== Provided entries ==

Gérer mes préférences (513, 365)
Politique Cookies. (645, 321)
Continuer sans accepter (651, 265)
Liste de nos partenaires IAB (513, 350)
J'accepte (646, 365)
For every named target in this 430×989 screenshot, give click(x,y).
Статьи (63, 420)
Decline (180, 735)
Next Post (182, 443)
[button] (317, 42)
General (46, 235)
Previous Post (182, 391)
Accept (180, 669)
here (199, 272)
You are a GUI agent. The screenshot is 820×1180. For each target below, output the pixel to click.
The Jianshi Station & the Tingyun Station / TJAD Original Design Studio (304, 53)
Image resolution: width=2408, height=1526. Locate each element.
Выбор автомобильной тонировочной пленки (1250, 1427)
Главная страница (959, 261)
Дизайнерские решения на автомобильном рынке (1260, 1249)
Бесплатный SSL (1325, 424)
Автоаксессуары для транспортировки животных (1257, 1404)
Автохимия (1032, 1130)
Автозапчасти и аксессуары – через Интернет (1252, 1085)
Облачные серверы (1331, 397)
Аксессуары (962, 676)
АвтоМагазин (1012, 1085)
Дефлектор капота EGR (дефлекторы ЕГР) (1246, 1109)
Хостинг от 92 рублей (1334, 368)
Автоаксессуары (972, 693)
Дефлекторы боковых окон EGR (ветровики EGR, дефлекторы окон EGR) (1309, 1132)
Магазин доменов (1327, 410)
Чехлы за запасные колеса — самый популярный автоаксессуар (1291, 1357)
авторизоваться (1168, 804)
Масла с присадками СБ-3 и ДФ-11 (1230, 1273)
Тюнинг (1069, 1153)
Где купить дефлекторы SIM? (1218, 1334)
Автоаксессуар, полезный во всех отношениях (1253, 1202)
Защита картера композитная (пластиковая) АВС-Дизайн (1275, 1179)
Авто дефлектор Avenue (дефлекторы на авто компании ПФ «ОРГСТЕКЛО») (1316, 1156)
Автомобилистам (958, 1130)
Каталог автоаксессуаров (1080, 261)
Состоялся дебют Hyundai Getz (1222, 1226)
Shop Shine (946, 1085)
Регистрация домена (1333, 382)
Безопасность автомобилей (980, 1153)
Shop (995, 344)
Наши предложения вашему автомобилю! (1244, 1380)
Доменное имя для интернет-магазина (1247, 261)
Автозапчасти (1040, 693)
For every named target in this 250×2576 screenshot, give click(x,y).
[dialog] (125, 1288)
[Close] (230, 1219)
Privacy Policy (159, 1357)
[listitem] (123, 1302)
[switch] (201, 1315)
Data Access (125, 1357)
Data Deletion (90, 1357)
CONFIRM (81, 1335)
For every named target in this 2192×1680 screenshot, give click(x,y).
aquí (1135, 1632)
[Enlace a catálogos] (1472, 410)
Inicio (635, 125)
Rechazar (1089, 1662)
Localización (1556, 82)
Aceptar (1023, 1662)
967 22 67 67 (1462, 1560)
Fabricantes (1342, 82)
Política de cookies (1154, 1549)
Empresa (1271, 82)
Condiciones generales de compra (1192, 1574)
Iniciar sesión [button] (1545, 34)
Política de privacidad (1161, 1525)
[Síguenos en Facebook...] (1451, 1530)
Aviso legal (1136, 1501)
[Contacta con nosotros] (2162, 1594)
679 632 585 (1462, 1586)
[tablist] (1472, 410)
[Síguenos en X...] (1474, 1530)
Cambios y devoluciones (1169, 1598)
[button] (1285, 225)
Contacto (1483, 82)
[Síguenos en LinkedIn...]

===

Try it: What lines hold the string "each"? Pick them out of the data.

Output for this exercise:
You are a GUI agent. The screenshot is 820×1180. For each target below, output the pixel to click.
Image resolution: width=2408, height=1526. Locate each element.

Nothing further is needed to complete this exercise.